Maron doesn’t get nervous before performances. He’s been doing this, he says, “practically half my life! Jeez. I’m 49 already!”

In the new IFC sitcom, Judd Hirsch plays Maron’s off-kilter father, comedian Andy Kindler plays himself as the friend who’s always around and Josh Brener plays Maron’s eager assistant, Kyle. Maron is seen taping “WTF” interviews and monologues as a classic show-within-a-show technique that allows him to comment on the world and have other comics cycle through.

“Maron” also probes the comedian’s personal demons, romantic troubles and family relationships to shed light on how he’s become the complex, somewhat tortured person he is today.

“Marc’s at this place, personally and professionally, where his bitterness and his rage has subsided enough that he’s able to play it,” says Denis Leary, who is co-executive producing the scripted show. “The reason it got picked up is because of Marc’s performance. It’s honest and heartbreaking and weird — and unbelievably funny.”

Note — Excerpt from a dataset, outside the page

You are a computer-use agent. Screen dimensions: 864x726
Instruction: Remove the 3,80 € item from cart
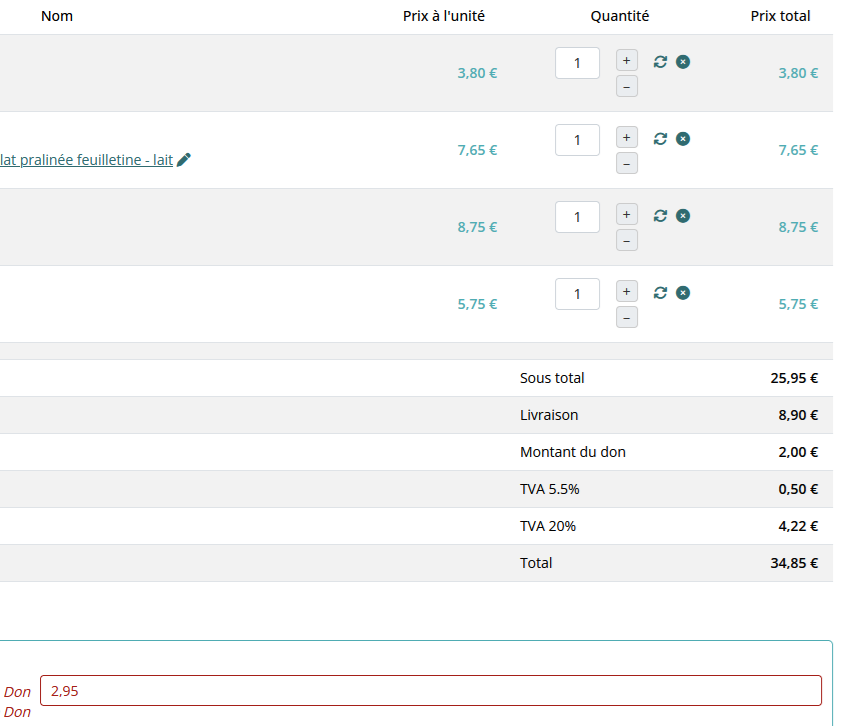[683, 62]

It’s the final day of shooting the last of 10 “Maron” episodes ordered by IFC, and Leary is lounging on the sun-scorched patio of the Eagle Rock home that doubles as Maron’s house in the show. It’s not unlike Maron’s real Mission-style bungalow, which is just down the street in Highland Park. “Especially the garage, where they podcast outta,” says Leary, blowing cigarette smoke over his shoulder. “It looks just like it.”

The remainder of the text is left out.